Coastal landslides vs. our roads: Who wins?

With “world-class landslides,” Oregon is fertile ground for learning

Animal bones help date the Hooskanaden Slide
A buried tree and a buried animal helped Geologist Curran Mohney date the Hooskanaden Slide to the mid 1700s.

Landslides are a way of life in Oregon. Unfortunately, the chances of them occurring have risen after the devastating wildfires we experienced this year.

Aside from disasters, however, landslides are always front and center for some people.

Curran Mohney is one of those folks. He’s a senior engineering geologist in ODOT’s Statewide Project Delivery group, where he analyzes thousands – or more – pieces of data regularly to try to get a handle on the complex situation.

“Primarily what I want to know is how much time we have left for our highways in certain areas,” he explained. “What’s the life span of our highways on the coast and in our stressed areas? How fast are landslides accelerating, especially with climate change drivers? How long until we lose that battle?”

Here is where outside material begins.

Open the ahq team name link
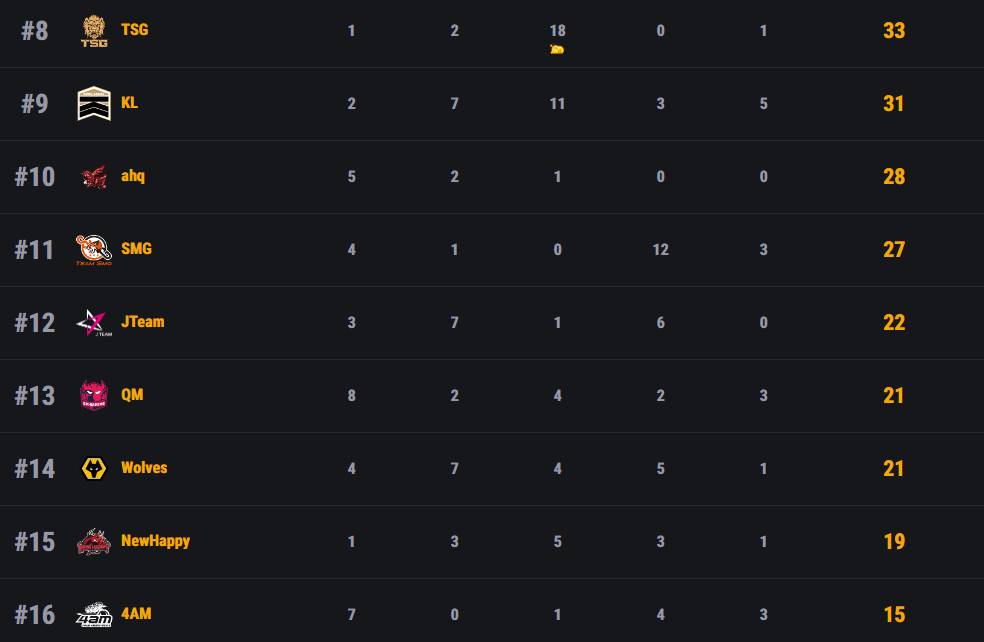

Because, Mohney said, Mother Nature will ultimately win.

Curran Mohney stands among trees
Geologist Curran Mohney stands among trees being split by a slow-moving landslide.

The value of monitoring

One project Mohney directs is in year 4 of its 7-year life and involves monitoring five landslide sites along our coastal highways. In January 2017, Mohney, along with students and professors from Portland State and Oregon State, installed sensors and monitors so data collection could begin.

“It’s coming along really, really well – almost better than I thought it would,” Mohney said. “We have some really smart kids, young and enthusiastic, and several very experienced professors; I couldn’t have asked for better.”

Two of the slides Mohney and his team are monitoring have had serious movement in the past several years: Arizona and Hooskanaden (see up-close photos on ODOT’s Flickr site). In both, the team lost instruments, but that’s not unexpected.

“The deep monitors are generally viewed as sacrificial anyway; it just happened sooner than we thought because the landslides moved so fast,” he said. “We still have surface change detection using UAV (unmanned aerial vehicles, or drones) and ground-based Lidar.”

This newer technology allows the team to pick up where the in-ground instruments leave off when they are sheared.

Because things usually move slowly from a geologic perspective – like at the millions-of-years pace – Mohney said they actually “got lucky” with Arizona and Hooskanaden in that they caught them having episodes of rapid movement.

“That in itself is pretty cool; we were able to monitor the movement in real time,” he said.

In March 2019, the slide moved across U.S. 1010, disrupting traffic for several months. The ancient slide is about 270 years old, according to radiocarbon dating.

Using the knowledge

Mohney said the project is increasing knowledge that will benefit the state in many ways.

“It’s telling us things about how and why landslides happen in certain places,” he said. “Just imagining what our issues are going to be with climate change and Cascadia (the Cascadia Subduction Zone Earthquake) – it seems insurmountable. So if we can figure out anything about where, why, how, then we can be prepared. Maybe we can go out ahead of time and make smart decisions.”

Another way to use the information is to age-date a slide and learn from it (see below for information on Hooskanaden). Every landslide has elements that indicate its approximate age: its shape and radiocarbon dating of buried animal bones and plant matter, for example. Depending on what you find, you can learn whether a landslide occurred because of seismic events or, for example, just from heavy rains.

“Learning about the age and the causes of slides can help us make better decisions about our seismic lifelines or things we need to do to adapt to climate change impacts,” Mohney said.

“And the students have a really good time with it. We have world-class landslides in Oregon, and OSU, for one, is attracting top-notch people in their programs. It’s real plum stuff for grad students to work on.”

How old is Hooskanaden?

Mohney and team used buried material, including a tree trunk, to radiocarbon date the Hooskanaden Slide on the south coast and found that it occurred about 270 years ago – around 30 years younger than the last Cascadia Subduction Zone earthquake. He said that means if the slide wasn’t directly initiated by the Cascadia event, it was certainly affected by it. The fun part? They’re not sure if that buried tree was from the bottom, bottom of the slide or perhaps just the bottom of a younger pulse from the slide.